Cisco has spotted an opportunity – many customers are clamouring for the industry to make it simpler for them to deploy, manage and migrate applications and data across a variety of clouds, providers and cloud services. But although the company’s logo represents San Francisco’s Golden Gate Bridge, some analysts believe Cisco could find the task of shoring up customers’ support for its proposition a bridge too far – unless it stops clouding the vision with marketing speak and starts making its proposition more concrete.
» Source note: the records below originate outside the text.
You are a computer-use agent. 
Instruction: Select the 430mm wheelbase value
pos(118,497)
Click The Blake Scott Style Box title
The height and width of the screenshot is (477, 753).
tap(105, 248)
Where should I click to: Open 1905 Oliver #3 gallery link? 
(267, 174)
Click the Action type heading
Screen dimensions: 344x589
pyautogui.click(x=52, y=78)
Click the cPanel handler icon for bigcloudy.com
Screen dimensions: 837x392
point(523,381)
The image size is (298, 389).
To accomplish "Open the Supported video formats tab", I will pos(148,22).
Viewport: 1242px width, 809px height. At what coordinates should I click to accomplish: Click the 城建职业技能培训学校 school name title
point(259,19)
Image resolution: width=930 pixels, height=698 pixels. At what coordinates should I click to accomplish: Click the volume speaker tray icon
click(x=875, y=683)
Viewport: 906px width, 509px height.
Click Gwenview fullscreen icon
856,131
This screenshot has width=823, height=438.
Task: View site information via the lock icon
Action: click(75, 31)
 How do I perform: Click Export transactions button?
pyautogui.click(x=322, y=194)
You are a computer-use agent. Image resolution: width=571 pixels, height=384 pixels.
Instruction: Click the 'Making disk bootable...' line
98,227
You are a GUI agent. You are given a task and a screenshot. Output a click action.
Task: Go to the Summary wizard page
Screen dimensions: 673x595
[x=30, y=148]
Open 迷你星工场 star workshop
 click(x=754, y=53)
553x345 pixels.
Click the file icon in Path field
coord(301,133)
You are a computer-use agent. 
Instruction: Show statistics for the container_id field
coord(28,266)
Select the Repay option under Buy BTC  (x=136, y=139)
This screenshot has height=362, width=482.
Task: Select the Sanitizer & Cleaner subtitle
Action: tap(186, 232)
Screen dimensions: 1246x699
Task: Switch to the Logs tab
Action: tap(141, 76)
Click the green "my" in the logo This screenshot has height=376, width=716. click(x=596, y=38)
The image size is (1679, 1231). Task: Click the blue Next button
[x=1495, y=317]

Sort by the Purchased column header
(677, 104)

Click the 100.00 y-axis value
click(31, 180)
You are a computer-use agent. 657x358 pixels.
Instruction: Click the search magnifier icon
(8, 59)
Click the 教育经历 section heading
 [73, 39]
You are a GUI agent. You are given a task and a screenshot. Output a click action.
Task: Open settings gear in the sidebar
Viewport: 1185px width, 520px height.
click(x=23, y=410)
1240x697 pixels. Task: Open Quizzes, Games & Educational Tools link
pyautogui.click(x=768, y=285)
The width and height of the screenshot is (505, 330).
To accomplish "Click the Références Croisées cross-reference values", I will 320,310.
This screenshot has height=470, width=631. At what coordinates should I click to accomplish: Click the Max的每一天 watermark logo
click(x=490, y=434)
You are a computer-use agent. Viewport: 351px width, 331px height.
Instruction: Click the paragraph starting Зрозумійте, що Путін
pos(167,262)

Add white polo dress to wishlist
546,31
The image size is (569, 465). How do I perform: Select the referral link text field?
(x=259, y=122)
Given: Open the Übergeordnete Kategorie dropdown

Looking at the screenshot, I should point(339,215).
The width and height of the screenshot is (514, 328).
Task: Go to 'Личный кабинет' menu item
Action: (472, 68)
I really think it needs to rein itself in slightly and sharpen up the messaging

Clive Longbottom, Quocirca

“It could be good, but I worry about the messaging,” said Clive Longbottom, co-founder and service director of analyst firm Quocirca. “Cisco is dong the perennial supplier thing of going, ‘hey, we've got the answer – now, what was your problem?’.  It seems to be saying the Intercloud (itself a very tongue-in-cheek term) is not only a silver bullet, but a universal panacea. I really think it needs to rein itself in slightly and sharpen up the messaging.”

David Bradshaw, research manager for cloud services at analyst IDC, also believes Cisco needs to put some more flesh on the bones before anyone can properly judge the merits to enterprise customers of the expanded Cisco Cloud Services portfolio, to give the Intercloud a more corporate title.

“We don’t yet know enough about the strategy to say whether or not it’s likely to pay off for Cisco,” Bradshaw said. “A billion is a large investment for any company, so it’s obviously serious, but moving from being a major equipment provider to offering infrastructure cloud services means adopting a very different business model. 

"Cisco does have some experience with cloud services so I assume it knows what it’s taking on, but I do wonder how it will work. I’d like to know the balance between public and private cloud it will have, for example.”

Among the possible problems he envisages is a conflict between Cisco and its cloud partners. “The company is positioning this as a collaboration with partners. While that is strategically sensible, Cisco has to be very careful not to tread on any of their toes because they are also the company’s customers, using its technology to deliver cloud services,” Bradshaw said.

Indeed, the most recent figures from Synergy Research Group show Cisco was the leading supplier of the cloud infrastructure equipment in 2013 with a market share of around 14.6%.

But the 30-year-old industry veteran has historically held its own pretty well against younger (and older) industry players (even becoming, at the height of the dotcom bubble in 2000, the most valuable company in the world). And John Chambers, Cisco’s CEO for almost 20 years, is not a man to be underestimated.

While It might be too early to tell if the company has the right cloud formula to re-open the golden gates just yet, one thing is certain, it is still a very long way from the pearly ones.